● Activity
Within the entries below, find each line containing the word "mörkrostat" and copy it.

● Saved data entries
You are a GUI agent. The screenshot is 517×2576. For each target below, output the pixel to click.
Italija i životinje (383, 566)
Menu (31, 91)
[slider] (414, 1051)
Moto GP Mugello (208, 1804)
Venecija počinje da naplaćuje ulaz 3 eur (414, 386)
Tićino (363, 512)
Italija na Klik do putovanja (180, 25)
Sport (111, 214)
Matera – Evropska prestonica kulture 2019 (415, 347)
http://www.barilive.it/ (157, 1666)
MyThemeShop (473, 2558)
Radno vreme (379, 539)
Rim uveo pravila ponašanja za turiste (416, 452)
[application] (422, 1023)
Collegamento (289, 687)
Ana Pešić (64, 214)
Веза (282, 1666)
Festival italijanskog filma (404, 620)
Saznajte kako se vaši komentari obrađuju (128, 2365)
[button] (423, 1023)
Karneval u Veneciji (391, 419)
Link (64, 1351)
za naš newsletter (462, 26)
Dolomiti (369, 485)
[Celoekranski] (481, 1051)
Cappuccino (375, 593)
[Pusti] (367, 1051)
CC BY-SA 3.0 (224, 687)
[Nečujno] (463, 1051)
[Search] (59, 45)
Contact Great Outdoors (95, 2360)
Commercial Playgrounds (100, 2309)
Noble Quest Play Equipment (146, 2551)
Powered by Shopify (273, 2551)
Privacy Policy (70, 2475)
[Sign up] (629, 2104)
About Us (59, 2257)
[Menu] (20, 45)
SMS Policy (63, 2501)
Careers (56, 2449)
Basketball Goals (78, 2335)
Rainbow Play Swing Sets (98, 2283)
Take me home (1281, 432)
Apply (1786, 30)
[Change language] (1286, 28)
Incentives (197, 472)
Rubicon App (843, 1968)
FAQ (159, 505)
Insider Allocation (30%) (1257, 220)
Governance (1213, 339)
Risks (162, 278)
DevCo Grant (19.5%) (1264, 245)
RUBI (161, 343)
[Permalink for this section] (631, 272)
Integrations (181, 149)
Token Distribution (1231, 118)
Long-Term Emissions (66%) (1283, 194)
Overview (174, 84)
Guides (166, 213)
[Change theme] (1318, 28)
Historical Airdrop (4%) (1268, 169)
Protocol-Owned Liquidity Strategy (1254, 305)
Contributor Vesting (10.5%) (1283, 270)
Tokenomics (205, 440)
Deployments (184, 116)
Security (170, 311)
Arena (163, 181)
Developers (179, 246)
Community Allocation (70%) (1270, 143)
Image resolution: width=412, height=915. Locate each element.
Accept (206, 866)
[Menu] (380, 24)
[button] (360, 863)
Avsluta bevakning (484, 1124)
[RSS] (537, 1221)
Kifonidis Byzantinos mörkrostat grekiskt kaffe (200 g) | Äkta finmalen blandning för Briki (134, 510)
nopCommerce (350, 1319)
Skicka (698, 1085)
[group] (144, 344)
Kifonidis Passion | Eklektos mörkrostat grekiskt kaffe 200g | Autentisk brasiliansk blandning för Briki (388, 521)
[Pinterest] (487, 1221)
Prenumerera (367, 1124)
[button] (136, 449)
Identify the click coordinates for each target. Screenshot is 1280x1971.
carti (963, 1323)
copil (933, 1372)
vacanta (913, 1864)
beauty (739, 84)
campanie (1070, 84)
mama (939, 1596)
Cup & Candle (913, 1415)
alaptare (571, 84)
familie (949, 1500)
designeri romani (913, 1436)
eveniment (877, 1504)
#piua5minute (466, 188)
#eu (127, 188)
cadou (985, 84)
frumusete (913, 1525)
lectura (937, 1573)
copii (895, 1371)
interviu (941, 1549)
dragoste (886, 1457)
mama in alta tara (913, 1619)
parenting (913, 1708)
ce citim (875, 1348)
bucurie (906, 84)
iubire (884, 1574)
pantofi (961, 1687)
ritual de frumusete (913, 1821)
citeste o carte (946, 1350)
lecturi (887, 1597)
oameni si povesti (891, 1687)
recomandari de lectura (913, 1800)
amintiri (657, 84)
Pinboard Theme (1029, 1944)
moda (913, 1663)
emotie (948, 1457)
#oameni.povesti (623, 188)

● The answer
Kifonidis Byzantinos mörkrostat grekiskt kaffe (200 g) | Äkta finmalen blandning för Briki (134, 510)
Kifonidis Passion | Eklektos mörkrostat grekiskt kaffe 200g | Autentisk brasiliansk blandning för Briki (388, 521)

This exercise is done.